My research group has covered a wide variety of research topics over the years, and new ones are starting all the time. Below is a brief look at what interests us.
This field of research deals with fair-weather electricity. By this we mean electricity measured in the atmosphere when no thunderstorms are active in the surrounding region. This electricity is generally related to global thunderstorms which produce electric currents flowing in the atmosphere between the ionosphere and the earth. In particular, we are interested in the AC fields produced by global lightning in the ELF range, known as the Schumann resonance.
Lightning activity in thunderstorms is closely related to the microphysics of clouds and storm dynamics. The storms with large amounts of lightning are often also very destructive, having large hail, strong winds, and excessive rainfall. These storms are often the cause of flash floods, which are often observed in the southern parts of Israel. We are researching the connections between lightning activity, rainfall and severe weather in a number of locations around the world.
Space Weather is a relatively new field of research looking at the interaction between solar storms and the Earth's environment. How do solar flares, X-rays, coronal mass ejections (CMEs) impact the Eath's magnetosphere, ionosphere, and atmosphere? The first nano-satellite of our university TAUSAT1 will be studying space weather at an altitude of 400km. Space weather can have negative impacts on satellites, radio communications, astronauts and even power utilities on the ground.
Sprites are a phenomenon discovered in the upper atmosphere in 1989. They are optical flashes of light that occur far above thunderstorms (50-100 km altitude), but are associated with a specific type of intense lightning in the storm below (positive lightning). The strong flashes that produce the sprites also produce strong radio signals that we can easily detect in Israel, even if the storm occurs in the United States. We worked with Ilan Ramon (Israel's first astronaut) to observe sprites from the space shuttle Columbia.
There is strong evidence that the Earth's temperatures are warming, and that this warming is caused in large part by our activities on our planet. We are at a critical time in history where we need to act now to prevent irreversible climate change. We are particularly interested in the impact of climate change on thunderstorms and severe weather (both regionally and globally). We have also started research related to new ideas for renewable energy that are based on our knowledge of thunderstorm electrification.
The El Nino phenomenon is the result of the warming of the tropical eastern Pacific Ocean which lasts for 6-18 months. This warming occurs every few years and results in the disruption of global weather patterns. We are interested in the link between the El Nino cycle and weather conditions in Israel and around the globe. We found in the 1990s that the rainfall in Israel is above/below normal during El Nino/La Nina winters (DJF). However, the El Nino is also related to thunderstorm activity around the globe, as well as forest fire activity in some countries.
Lightning is a major cause of wildfires in the mid- to high latitudes. Natural fires depend on the regional and perhaps global climate conditions, the availability of fuel (vegetation) and the amount of lightning. Our studies have shown that natural fires may increase dramatically in the future due to global warming. Furthermore, global biomass burning is likely contributing to the increase in greenhouse gases in the atmosphere. We have also shown that smoke particles from fires can influence lightning activity in regions of biomass burning.
We are researching many aspects of air pollution. Thunderstorms produce NOx gas that can form ozone (O3) that is the main ingredient of smog. We are also studying the impact of air pollution on solar panels used for generating solar energy. Another project is investigating the use of pigeons and bats to monitor air pollution with micro-sensors attached to their backs. And as mentioned above, smoke pollution from fires was found to impact the lightning activity in thunderstorms. More than 7 million people die of air pollution complications every year.
For more than a century people have claimed hearing sounds when seeing large shooting stars in the sky.
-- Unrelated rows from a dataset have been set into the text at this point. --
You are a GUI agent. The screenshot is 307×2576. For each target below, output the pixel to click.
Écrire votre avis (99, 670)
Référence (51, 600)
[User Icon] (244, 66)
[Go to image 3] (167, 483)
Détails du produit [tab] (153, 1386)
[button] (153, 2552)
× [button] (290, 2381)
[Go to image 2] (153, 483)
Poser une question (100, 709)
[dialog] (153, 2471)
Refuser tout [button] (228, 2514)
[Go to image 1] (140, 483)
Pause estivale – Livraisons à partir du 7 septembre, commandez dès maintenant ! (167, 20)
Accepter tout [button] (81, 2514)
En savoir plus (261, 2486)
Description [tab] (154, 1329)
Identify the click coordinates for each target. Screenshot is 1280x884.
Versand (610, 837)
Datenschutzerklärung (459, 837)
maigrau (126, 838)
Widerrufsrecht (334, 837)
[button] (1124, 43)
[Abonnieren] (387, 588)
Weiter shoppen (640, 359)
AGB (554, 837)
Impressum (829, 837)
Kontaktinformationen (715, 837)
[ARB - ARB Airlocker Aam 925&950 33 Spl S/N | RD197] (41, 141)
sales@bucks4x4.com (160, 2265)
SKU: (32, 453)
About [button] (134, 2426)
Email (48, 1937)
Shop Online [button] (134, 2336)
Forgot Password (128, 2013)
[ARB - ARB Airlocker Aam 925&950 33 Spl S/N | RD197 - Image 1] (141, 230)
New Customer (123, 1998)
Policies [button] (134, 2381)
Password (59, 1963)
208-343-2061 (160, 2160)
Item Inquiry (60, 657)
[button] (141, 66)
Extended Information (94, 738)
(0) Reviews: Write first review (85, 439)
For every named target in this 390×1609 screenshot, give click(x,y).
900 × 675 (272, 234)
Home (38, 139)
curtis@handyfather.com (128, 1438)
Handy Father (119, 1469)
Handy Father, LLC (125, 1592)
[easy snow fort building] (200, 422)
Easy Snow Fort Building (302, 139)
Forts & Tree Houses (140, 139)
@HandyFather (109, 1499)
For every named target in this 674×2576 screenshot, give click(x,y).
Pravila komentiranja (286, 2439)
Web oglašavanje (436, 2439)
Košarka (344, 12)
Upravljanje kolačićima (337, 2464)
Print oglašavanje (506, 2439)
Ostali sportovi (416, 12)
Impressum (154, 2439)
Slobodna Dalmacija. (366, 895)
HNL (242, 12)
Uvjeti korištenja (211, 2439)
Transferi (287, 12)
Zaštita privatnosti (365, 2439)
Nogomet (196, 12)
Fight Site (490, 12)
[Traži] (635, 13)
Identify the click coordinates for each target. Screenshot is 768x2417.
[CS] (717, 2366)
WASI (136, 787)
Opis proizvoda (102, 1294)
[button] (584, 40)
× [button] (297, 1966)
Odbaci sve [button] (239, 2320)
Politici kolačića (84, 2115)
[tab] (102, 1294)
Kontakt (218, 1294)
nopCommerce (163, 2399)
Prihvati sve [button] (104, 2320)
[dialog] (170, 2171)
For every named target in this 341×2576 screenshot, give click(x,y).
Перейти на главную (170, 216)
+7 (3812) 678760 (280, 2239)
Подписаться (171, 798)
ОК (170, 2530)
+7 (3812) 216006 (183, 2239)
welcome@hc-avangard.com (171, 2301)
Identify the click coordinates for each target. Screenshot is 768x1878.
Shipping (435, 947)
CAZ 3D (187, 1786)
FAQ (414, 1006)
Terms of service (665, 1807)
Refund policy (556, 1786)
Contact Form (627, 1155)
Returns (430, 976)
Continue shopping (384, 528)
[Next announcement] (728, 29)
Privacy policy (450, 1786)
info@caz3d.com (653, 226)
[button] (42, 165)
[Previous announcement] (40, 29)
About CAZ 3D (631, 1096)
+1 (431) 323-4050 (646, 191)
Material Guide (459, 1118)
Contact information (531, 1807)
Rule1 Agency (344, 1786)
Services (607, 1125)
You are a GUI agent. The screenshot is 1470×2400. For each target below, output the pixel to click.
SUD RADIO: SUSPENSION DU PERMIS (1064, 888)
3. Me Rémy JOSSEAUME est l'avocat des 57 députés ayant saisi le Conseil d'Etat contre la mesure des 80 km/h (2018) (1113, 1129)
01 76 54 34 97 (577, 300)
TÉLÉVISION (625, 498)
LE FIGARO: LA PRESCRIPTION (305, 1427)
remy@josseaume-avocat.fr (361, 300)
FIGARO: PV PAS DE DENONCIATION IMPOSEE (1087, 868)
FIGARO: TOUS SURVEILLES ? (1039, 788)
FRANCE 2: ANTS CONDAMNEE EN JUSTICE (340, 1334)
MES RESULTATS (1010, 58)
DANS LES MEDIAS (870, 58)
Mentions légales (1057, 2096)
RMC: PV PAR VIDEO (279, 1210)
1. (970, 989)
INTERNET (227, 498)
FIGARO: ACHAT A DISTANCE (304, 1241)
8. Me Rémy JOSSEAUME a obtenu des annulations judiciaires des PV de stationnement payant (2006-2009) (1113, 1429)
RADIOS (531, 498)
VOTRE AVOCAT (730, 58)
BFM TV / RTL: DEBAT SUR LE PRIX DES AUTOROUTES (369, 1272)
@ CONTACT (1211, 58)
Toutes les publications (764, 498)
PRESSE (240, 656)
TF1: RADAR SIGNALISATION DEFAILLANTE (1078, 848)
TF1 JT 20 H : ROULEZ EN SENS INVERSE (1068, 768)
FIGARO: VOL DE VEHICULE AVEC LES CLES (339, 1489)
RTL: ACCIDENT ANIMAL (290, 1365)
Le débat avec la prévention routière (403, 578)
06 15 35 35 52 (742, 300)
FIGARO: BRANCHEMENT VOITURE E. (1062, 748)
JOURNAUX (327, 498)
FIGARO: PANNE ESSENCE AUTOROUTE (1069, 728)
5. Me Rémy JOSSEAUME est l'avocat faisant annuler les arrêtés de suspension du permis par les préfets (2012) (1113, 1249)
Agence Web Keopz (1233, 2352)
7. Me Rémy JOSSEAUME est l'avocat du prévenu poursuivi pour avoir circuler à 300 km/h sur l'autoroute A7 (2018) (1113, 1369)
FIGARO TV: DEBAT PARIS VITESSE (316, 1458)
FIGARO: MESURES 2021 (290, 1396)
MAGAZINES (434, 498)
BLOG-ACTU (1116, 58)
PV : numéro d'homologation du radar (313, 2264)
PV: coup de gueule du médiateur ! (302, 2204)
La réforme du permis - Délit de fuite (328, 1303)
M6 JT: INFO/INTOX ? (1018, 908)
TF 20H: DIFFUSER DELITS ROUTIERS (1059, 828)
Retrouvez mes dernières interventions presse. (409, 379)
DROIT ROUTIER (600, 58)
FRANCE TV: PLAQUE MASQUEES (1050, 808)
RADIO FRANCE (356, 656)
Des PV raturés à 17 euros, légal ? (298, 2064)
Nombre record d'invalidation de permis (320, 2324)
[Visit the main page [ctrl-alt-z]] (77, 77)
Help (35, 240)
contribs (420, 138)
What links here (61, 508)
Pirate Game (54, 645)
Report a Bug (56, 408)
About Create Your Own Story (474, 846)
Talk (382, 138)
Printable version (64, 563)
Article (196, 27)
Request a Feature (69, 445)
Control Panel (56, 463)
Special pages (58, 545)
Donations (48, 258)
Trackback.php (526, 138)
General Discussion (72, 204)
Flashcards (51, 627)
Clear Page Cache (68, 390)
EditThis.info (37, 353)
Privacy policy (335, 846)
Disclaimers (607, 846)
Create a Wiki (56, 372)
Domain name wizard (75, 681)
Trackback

It is impossible for the sound waves to be produced by the meteor since sound travels much slower than light. The only explanation is that the meteor produces radio waves (similar to lightning) that reach the observer with the light, and are then transformed to audible sound in vibrating objects close to the observer. We have carried out research searching for these electrophonic sounds from meteors, and we think we have found them.
In recent decades a number of groups around the globe have measured high levels of ultra low frequency (ULF) radio waves in the atmosphere close to the epicenter of earthquakes, weeks and even months prior to the earthquakes. It is not clear the source of these radio waves, and the reliability of these signals, but this provides hope that one day we may be able to forecast earthquakes. We have been carrying our research in the Dead Sea Rift Valley looking for these precursory signals. So far unsuccessful.
The electrical activity in most living creatures show similar patterns (frequencies) compared to what we measure in the atmosphere from global lightning activity (Schumann resonances). Could there be a connection? Could the natural background electricity in the atmosphere have impacted the evolution of biological systems over billions of years? We have performed some simple experiments to address these questions, and the findings are fascinating.
We are studying how the micro sensors inside our smartphones can be used to monitor and study the environment. These sensors can supply valuable information about our environment in real time and may be used in the future to predict forest fires, anomalous weather, while their data may be used to help improve future weather forecasts. With the number of smartphones now reaching billions around the globe, this source of information collected by the public may be a game changer in weather forecasting, particularly in developing countries.